DO THIS
Locate all lines in the records below that contain the string "each", and copy those lines verbatim.
------ INFORMATION SUPPLIED
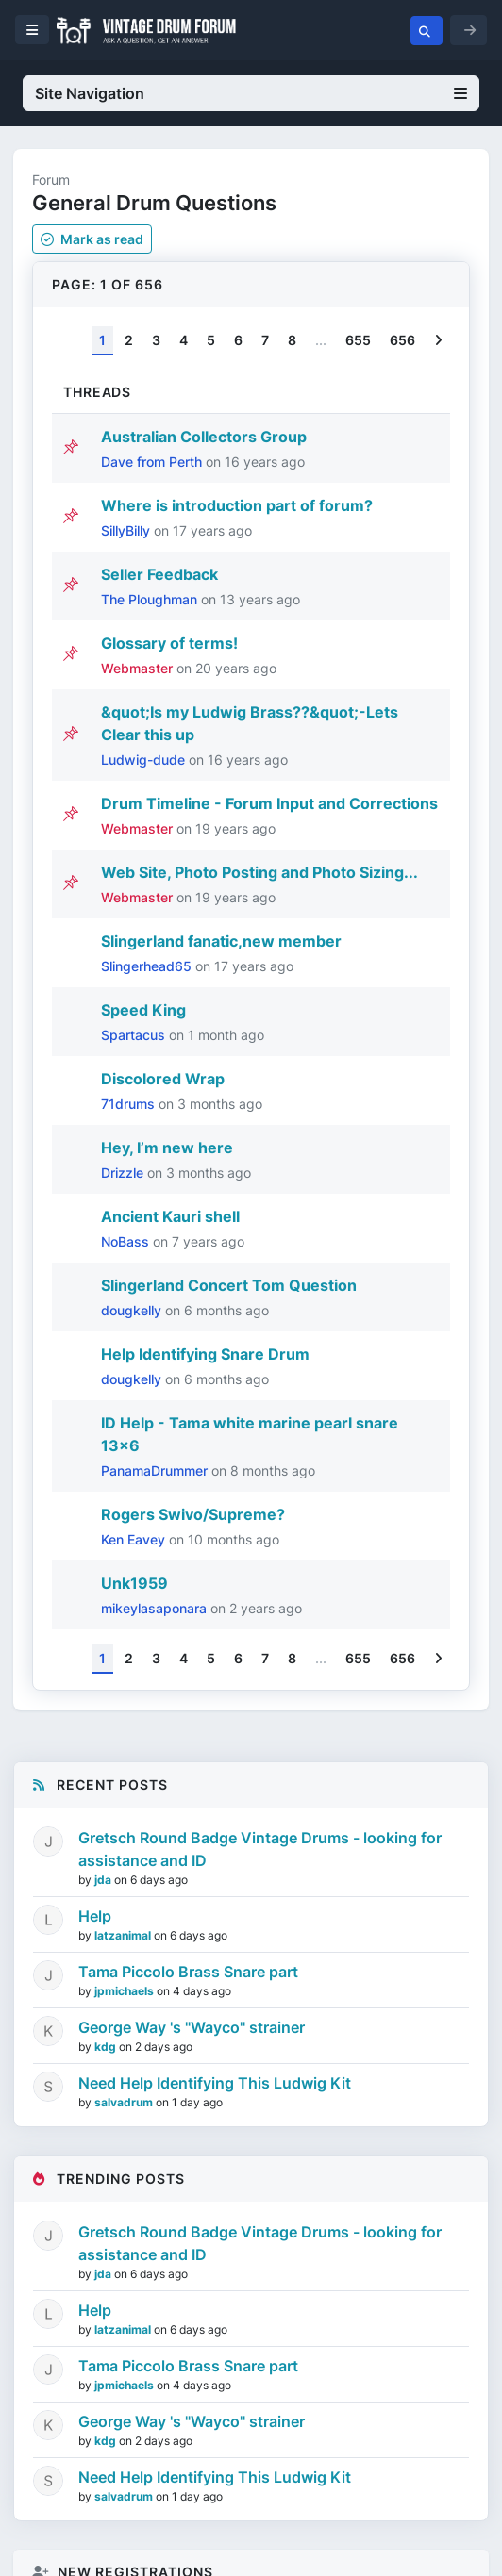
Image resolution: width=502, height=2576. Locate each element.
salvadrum (125, 2102)
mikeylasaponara (155, 1608)
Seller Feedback (159, 574)
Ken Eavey (135, 1539)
------------
RESULT OF THIS TASK
Image resolution: width=502, height=2576. Locate each element.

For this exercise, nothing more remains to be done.